Member Story: Class of 2014 Grads Collaborate to Improve Agri-Business Education for Frederick County High School Students
It all began with a conversation on a bus. Dave Esworthy, market president of First United Bank and Trust in Frederick, Md., and Charlotte Davis, executive director of the Rural Maryland Council, were classmates in Leadership Maryland’s Class of 2014, and were seated next to each other on the ride to one of their sessions. Along the way, Dave and Charlotte discovered they had a common interest in growing job opportunities in Maryland’s rural communities, as Dave shared an idea he’d had recently to improve the career training available for high school students in his home county.
“In addition to my work for the bank, I also serve on a committee at Frederick Community College that offers advice on the curriculum for the school’s business program. I told Charlotte that I wished it was possible for FCC’s business program to partner with Frederick County Public Schools’ Career & Technology Center to offer management training or entrepreneurship classes to the high school students in the trade programs,” said Dave. “I thought that if the high school kids could learn not only the technical skills, but the ins and outs of starting and managing a business, it would add a whole new dimension to their education. I had discussed the idea with the business program manager at FCC and he loved the idea, but said they would need money to make it happen. And that’s when Charlotte told me about the Rural Maryland Council’s grant program.”
Charlotte explained that the Rural Maryland Council focuses on the needs of Maryland’s rural communities, including local economic development. Each year, the Council receives money from the state’s operating budget that allows it to offer a grant program to help rural-serving non-profit organizations fund projects within the categories of agriculture, economic development, workforce development, energy development, community development, health care and world broadband.

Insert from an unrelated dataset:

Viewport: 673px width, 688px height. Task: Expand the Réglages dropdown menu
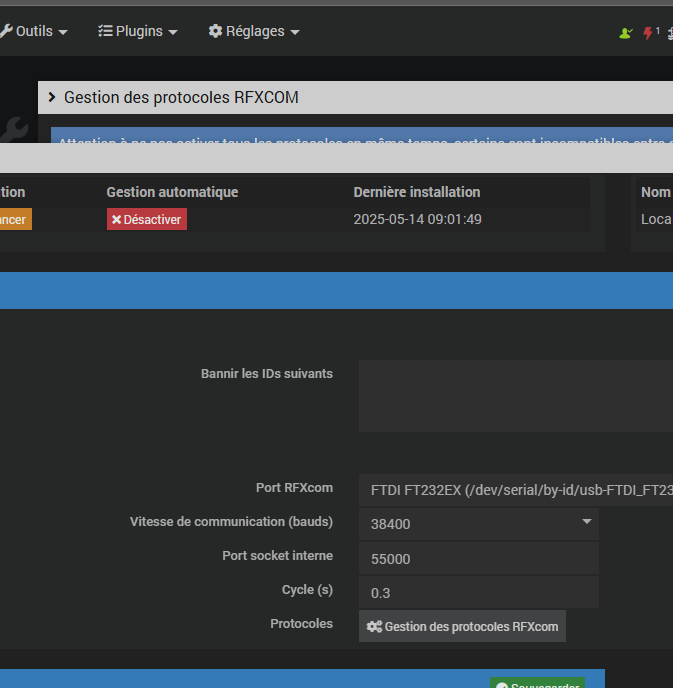click(x=254, y=31)
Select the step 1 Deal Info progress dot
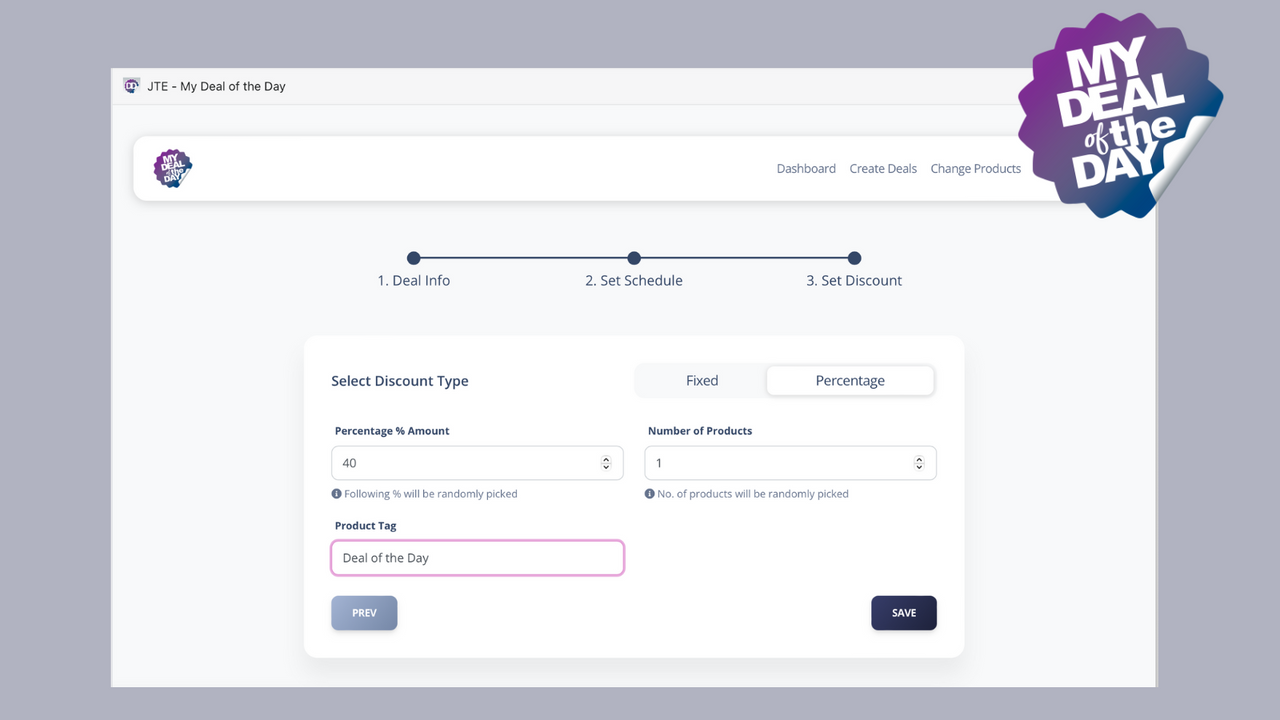The height and width of the screenshot is (720, 1280). point(413,258)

“Dave was passionate about promoting entrepreneurship in his area, and that’s something that we are also interested in. We believe that when an entrepreneur is mentored and grown in a rural community, they are more likely to stay in that community and contribute to the local economy,” Charlotte said. “Dave and I discussed his idea to not just teach our students the science and production side of agriculture, but to combine the business side and teach them to form a business and marketing plan. Informally, we talked about his idea for the program and what components would help make it a strong application for our grant, and Dave took that idea and ran with it!”
Back home, Dave contacted the principal at the Career and Technology Center about the opportunity, and they formed a committee with representatives from Frederick County Public Schools and FCC to brainstorm how to put a program together that might be appealing for the grant. Since Charlotte did not serve on the grant review board, she was able to offer advice on how to make the application as strong as it could be.
After two months of work, the final grant application proposed a program that would enable high school agriculture students at the Career & Technology Center to take management and entrepreneurship classes for college credit at FCC. In addition, the students would also take regular field trips to local businesses to meet the owners and learn first-hand about growing and running a successful business. The application asked for $25,000 in funding, and in August 2015, Dave received word from the Rural Maryland Council that they would be awarded the full amount.
“The Rural Maryland Council loved the idea, and said it was one of the best grant applications they’ve ever received,” said Dave. “This program will allow our high school students to not only learn the technical skill, but how to run a business and put together a business plan, as well as gain general management skills and exposure to local businesses they can use as models. The funding will be used for building new infrastructure to offer even more opportunities, including a new apiary at the Career & Technology Center that will allow students to learn beekeeping, because there is such a shortage of bees and beekeepers.”
“We see a lot of applications that have a germ of an idea, but there are a lot of technical aspects missing,” said Charlotte. “What was really innovative about this application was that it created a streamlined path for the students from high school to community college and then to a four-year school or the workforce. It helps kids to be a little more career minded earlier on, and to know their long-term plans from the beginning.”
Now that the grant has been awarded, Dave’s committee will work to put together the new program’s curriculum and begin construction. The program should be ready for students by the second semester of the 2016 school year.
Dave and Charlotte’s collaboration on this program is a great example of how Leadership Maryland inspires real, actionable change by bringing together leaders from all sectors, industries and geographic regions of Maryland to learn about and engage on the vital issues affecting the state.
“It really hit me after this grant opportunity that this is what Leadership Maryland talks about. They want to bring us together to make things happen. I get it now,” said Charlotte. “I can really demonstrate the value of what we can do when you put us together.”
“We would never have gotten the money to make this program happen if it weren’t for Leadership Maryland and that bus ride!” said Dave.